Der Bau von Stegen muss ebenso wohlüberlegt sein wie der Erhalt des Fischbestandes gesichert werden. Wegen der Fischerei ist das Tauchen im Faaker See auch eingeschränkt und nur mit spezieller Bewilligung durch die Eigentümer möglich.

Die Benutzung des "Eigentums" durch Fremde (Badegäste) empfinden die Besitzer nicht als störend. Bucher: "Es ist ein schönes Bild, wenn andere sich dort in ihrem Urlaub bewegen.

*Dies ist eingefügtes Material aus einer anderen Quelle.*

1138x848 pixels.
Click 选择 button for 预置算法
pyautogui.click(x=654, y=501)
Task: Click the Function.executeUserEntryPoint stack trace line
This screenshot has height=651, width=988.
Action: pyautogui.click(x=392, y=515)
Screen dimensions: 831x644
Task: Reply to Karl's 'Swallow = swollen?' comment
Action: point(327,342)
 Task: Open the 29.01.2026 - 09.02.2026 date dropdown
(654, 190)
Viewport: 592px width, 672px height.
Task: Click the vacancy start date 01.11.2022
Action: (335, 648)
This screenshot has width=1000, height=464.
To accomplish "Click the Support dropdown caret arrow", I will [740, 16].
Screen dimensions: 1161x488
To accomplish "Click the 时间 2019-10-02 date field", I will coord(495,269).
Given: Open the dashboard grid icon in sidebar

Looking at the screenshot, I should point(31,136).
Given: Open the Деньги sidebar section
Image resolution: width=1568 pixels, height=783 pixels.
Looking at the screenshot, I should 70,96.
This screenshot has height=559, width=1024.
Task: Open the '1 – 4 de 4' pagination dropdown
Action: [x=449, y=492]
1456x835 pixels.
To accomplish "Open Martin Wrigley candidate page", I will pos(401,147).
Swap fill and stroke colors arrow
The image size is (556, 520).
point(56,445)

Wir möchten, dass sich diese Region weiterentwickelt." An Verkauf hätten die Familien noch nie gedacht: "Wir sind das Jahr über in Wien, Niederösterreich und Graz verstreut, aber im Sommer sehr oft am Faaker See."

Naturschutz

Es täte nicht weh, einen See zu besitzen, sagt Gundula Meßner, die Eigentümerin des Keutschacher Sees: "Aber der Neid ist größer, als alles wert ist. Da wird man sehr genau beobachtet und beim Naturschutz angezeigt." An Verkauf habe sie jedoch noch nie gedacht.

Schwimmen gehe sie in "ihren" See eher selten: "So richtig genieße ich ihn im Winter beim Eislaufen – ich darf ja." Denn grundsätzlich ist die 144 Hektar große Wasserfläche für dieses Wintervergnügen gesperrt: "Sonst müsste ich die Eisfläche betreuen und für Unfälle haften."

Seit 1924 ist der See im Besitz der Familie. Der kinderlose Bruder der Großmutter, ein Großgrundbesitzer, vermachte seiner Schwester den Keutschacher See: "Wälder und Grundstücke gingen an männliche Nachkommen. Damals, 1954, war ein See wertlos", erzählt Meßner, die in Pörtschach am Wörthersee ein Appartementhaus betreibt. In den 1970er-Jahren wandelte sich dies offenbar: "Da wollte man mich im öffentlichen Interesse enteignen." Zehn Jahre dauerte es, bis eine Entscheidung zugunsten des Privateigentums gefällt wurde.

Die Nutzung durch "Fremde" belaste sie nicht: "Das ist eher ein schönes Gefühl." Die einzige Motorboot-Bewilligung hat die Wasserrettung, Elektroboote sind erlaubt. Tauchen ist wegen der 2011 zum Weltkulturerbe ernannten Pfahlbausiedlung mitten im See verboten.